--- Exercise brief ---
Quote verbatim the entries from the very beginning through the line that contains "pyautogui.click(x=138, y=64)", including that line, and reproduce nothing beyond it.

--- Records for the task ---
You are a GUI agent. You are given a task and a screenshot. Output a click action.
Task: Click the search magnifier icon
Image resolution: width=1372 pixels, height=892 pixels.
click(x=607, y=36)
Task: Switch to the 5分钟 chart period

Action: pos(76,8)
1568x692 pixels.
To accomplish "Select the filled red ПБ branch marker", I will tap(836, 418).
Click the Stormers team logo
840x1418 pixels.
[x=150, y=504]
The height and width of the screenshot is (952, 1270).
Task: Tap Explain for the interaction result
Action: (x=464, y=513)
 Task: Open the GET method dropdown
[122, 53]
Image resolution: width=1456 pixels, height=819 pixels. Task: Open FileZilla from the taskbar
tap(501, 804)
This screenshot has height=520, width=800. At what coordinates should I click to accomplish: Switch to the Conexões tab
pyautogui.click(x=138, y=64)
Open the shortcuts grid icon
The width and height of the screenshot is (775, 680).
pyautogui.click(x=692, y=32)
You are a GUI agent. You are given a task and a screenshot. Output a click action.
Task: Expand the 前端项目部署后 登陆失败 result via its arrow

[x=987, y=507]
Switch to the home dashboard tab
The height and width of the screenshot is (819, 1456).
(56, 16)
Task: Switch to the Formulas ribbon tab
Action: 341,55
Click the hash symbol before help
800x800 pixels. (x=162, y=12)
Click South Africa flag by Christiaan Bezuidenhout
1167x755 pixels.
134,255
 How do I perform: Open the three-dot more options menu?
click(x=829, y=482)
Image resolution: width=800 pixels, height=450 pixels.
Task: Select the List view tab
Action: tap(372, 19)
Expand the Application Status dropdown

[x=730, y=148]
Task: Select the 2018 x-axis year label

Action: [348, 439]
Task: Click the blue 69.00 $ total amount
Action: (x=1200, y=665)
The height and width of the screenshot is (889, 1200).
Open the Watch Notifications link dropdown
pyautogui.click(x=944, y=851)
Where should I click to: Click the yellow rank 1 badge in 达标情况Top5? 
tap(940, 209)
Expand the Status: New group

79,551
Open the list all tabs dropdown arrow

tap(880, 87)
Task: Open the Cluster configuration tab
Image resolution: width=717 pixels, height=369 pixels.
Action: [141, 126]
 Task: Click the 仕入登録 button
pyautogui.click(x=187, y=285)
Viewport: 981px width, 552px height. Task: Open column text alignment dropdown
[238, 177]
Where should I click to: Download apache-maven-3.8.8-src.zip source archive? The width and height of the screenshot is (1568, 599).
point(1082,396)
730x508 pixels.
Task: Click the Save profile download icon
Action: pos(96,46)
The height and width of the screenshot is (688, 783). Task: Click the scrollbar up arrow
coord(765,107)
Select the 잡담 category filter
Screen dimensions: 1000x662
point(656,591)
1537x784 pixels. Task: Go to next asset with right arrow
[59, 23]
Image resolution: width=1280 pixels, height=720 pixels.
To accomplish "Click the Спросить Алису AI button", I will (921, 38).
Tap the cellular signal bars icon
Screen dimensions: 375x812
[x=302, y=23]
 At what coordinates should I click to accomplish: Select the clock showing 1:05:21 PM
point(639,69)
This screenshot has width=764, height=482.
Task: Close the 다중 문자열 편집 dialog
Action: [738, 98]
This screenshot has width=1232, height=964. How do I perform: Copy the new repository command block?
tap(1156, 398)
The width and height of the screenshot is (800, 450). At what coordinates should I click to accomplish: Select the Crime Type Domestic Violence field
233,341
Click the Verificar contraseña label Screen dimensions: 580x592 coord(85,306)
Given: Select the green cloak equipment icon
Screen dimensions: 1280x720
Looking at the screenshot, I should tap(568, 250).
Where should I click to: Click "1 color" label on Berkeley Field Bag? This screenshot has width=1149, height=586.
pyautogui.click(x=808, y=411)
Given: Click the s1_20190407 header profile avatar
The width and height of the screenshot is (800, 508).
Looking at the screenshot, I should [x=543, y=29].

--- Full response ---
You are a GUI agent. You are given a task and a screenshot. Output a click action.
Task: Click the search magnifier icon
Image resolution: width=1372 pixels, height=892 pixels.
click(x=607, y=36)
Task: Switch to the 5分钟 chart period

Action: pos(76,8)
1568x692 pixels.
To accomplish "Select the filled red ПБ branch marker", I will tap(836, 418).
Click the Stormers team logo
840x1418 pixels.
[x=150, y=504]
The height and width of the screenshot is (952, 1270).
Task: Tap Explain for the interaction result
Action: (x=464, y=513)
 Task: Open the GET method dropdown
[122, 53]
Image resolution: width=1456 pixels, height=819 pixels. Task: Open FileZilla from the taskbar
tap(501, 804)
This screenshot has height=520, width=800. At what coordinates should I click to accomplish: Switch to the Conexões tab
pyautogui.click(x=138, y=64)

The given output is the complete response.